In der Chinesischen Medizin fällt der Süßholzwurzel vor allem eine große Bedeutung als Adjuvans zur Dämpfung innerhalb eines Rezeptes, sprich bei der Verwendung mehrerer Kräuter zu. Hier stellt die Süßholzwurzel eine besondere Verwendung dar, da sie in der Lage ist, ein großes Wirkspektrum zu glätten und divergierende Wirkrichtungen zu dämpfen.

Cave! Der übermäßige Genuss von Süßholz, etwa in Form von Lakritze, birgt Gefahren. Insbesondere bei Neigung zu „Feuchtigkeitsstörungen“, bei einer entsprechenden Labilität der „Mitte“, kann es zu Ödembildungen, Gewichtszunahme, erhöhtem Blutdruck und Herzfunktionsstörungen kommen.
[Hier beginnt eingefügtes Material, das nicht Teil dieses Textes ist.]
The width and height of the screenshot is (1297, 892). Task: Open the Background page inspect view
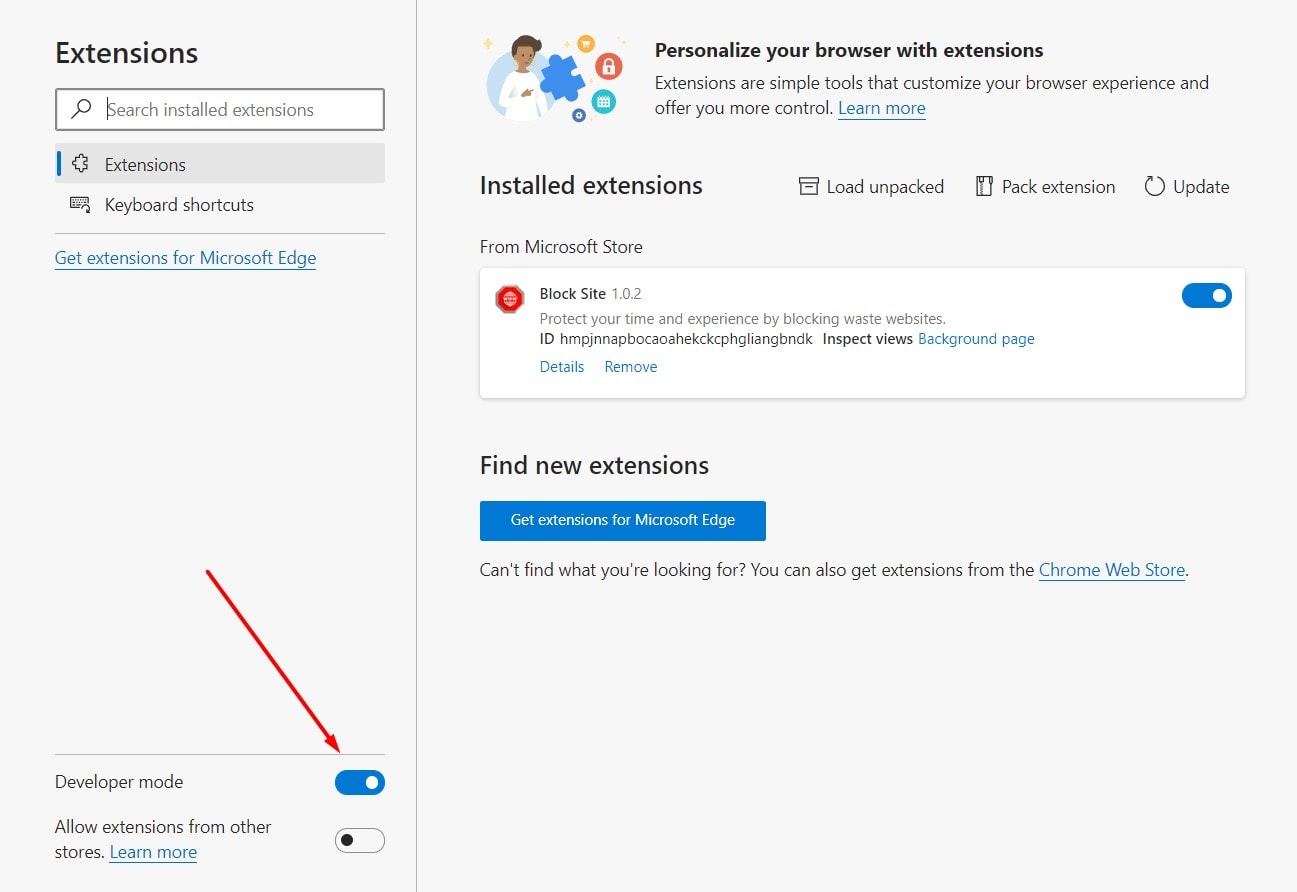976,339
Juni 2023 Leinsamen – aus dem Schatzhaus der chinesischen Arzneien

 Leinsamen (Semen Lini)

Der auch bei uns bekannte Leinsamen wird seit dem 11. Jahrhundert in der Chinesischen Pharmazeutik erwähnt. Das Temperaturverhalten wird als neutral mit einer Tendenz zur Wärme beschrieben, die Geschmacksrichtung wird als süß angegeben. Der Leinsamen zeigt einen besonderen Bezug zu den Funktionskreisen „Lunge“, „Milz“, „Leber“ und „Niere“. Vor allem wird als Wirkung jedoch hervorgehoben, dass er den Funktionsbereich „Leber“ und „Niere“ nährend ergänzt und stützt und dabei auch eine laxierende Wirkung entfaltet.
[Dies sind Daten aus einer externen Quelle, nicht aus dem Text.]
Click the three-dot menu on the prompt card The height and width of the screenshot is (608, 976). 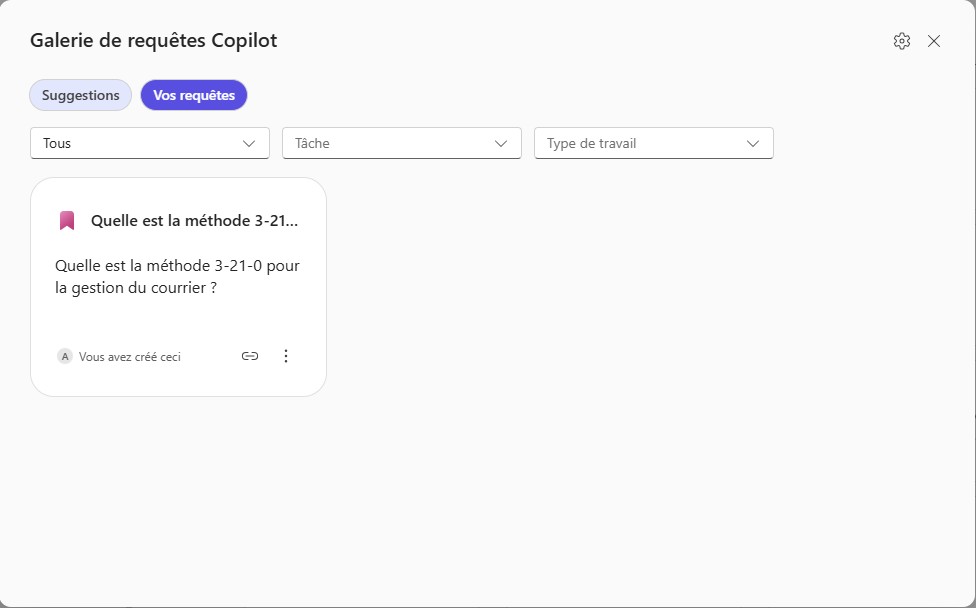(x=286, y=355)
In der westlichen Pflanzenheilkunde beeindruckt in erster Linie das Quellungsvermögen des Leinsamens, wobei durch einen Dehnungsreiz die Darmperistaltik gefördert wird. Durch die Schleimwirkung und das als Gleitmittel wirkende Öl wird die abführende Wirkung noch verstärkt. In diesem Sinne gilt der Leinsamen bei uns nahezu ausschliesslich als Laxans und wird in vielen Arzneimittelkombinationen zur Therapie bei Verstopfung eingesetzt. 

Diese Indikation spielt auch in der chinesischen Medizin eine Rolle. Im Vordergrund steht allerdings die aufbauende und Energie zuführende Wirkung. So wird das Mittel in erster Linie also bei einem Säfteverlust im Bereich der Funktioinskreise „Leber“ und „Niere“ eingesetzt, hier mit einer Symptomatik, wie früh gealtertes Aussehen, früh ergrautes Haar, allgemeine Kraftlosigkeit und leichte Erschöpfbarkeit.

April 2023 Meerträubel – aus dem Schatzhaus chinesischer Arzneien

 Meerträubel (Herba Ephedrae)

Das Ephedrakraut ist ein typisches Beispiel dafür, das ein Heilmittel bei uns ganz besonders dann an Bedeutung gewinnt, wenn ein Inhaltsstoff als vermeintlicher Wirkstoff extrahiert und in dieser oder ähnlicher Form chemisch synthetisiert werden kann.Das extrahierte Alkaloid Ephedrin wirkt erregend auf den Sympatikusnerv und führt damit beim Menschen zu einer Gefäßverengung sowie zu einer Lösung der Bronchialmuskulatur. Eine Konstruktion der kleinen Gefäße führt auch zu einer Anschwellung der Schleimhaut, beispielsweise bei einer Konjunktivitis oder bei lokaler Anwendung  – bei Nasenschwellungen (Nasensprays, Augen tropfen) Ephedrin wirkt deutlich blutdrucksteigernd. Aufgrund der von ihm bewirkten Erweiterung des Bronchialsystems wird es vielen Asthmamitteln verwendet, entweder in direkter Form oder als abgewandelter Wirkstoff. Von diesen westlichen klinischen Daten sind natürlich die jahrtausendelangen klinischen Beobachtungen der chinesischen Medizin deutlich zu unterscheiden.

Das Kraut der Ephedra zeigt ein warmes Temperaturverhalten, sowie eine ausgeprägte scharfe Geschmacksrichtung. Es wirkt insbesondere bei den Funktionsbereichen „Lunge“ und „Blase“ Es öffnet Poren, wirkt Schweißtreibend und diuretisch. Diese Wirkbeschreibungen sind deutlich von den westlichen Beobachtungen zu unterscheiden, auch wenn die Komponente des antiasthmatischen in beiden Medizinen vorkommt. In der chinesischen Medizin liebe für das Ephedrakraut die Hauptbedeutung darin, dass es bei energetischen Stauungen von „Kälteschädigungen“ im Funktionskreis „Lunge“ als potentestes Mittel gilt, um diesen Stauungszustand zu lösen. Wenn also ein grippaler Infekt vorliegt, eine Erkältung mit Frösteln bei gleichzeitig bestehendem Fieber, was anzeigt, dass die Oberfläche noch geschlossen ist – wenn dabei Kopf-und Gliederschmerzen, Atemprobleme und Druck auf der Brust auftreten, wirkt Ephedra lösend, nach aussen leitend, die Oberfläche öffnend und dadurch die energetische Aufladung ableitend. Eine zusätzliche Wirkung stellt die immer wieder beobachtete Diuresteigerung dar. Bei Ödemen wird das Wasser nicht nur durch vermehrten Schweiß ausgeschieden, sondern auch durch die verstärkte Wasserausleitung über die Harnwege.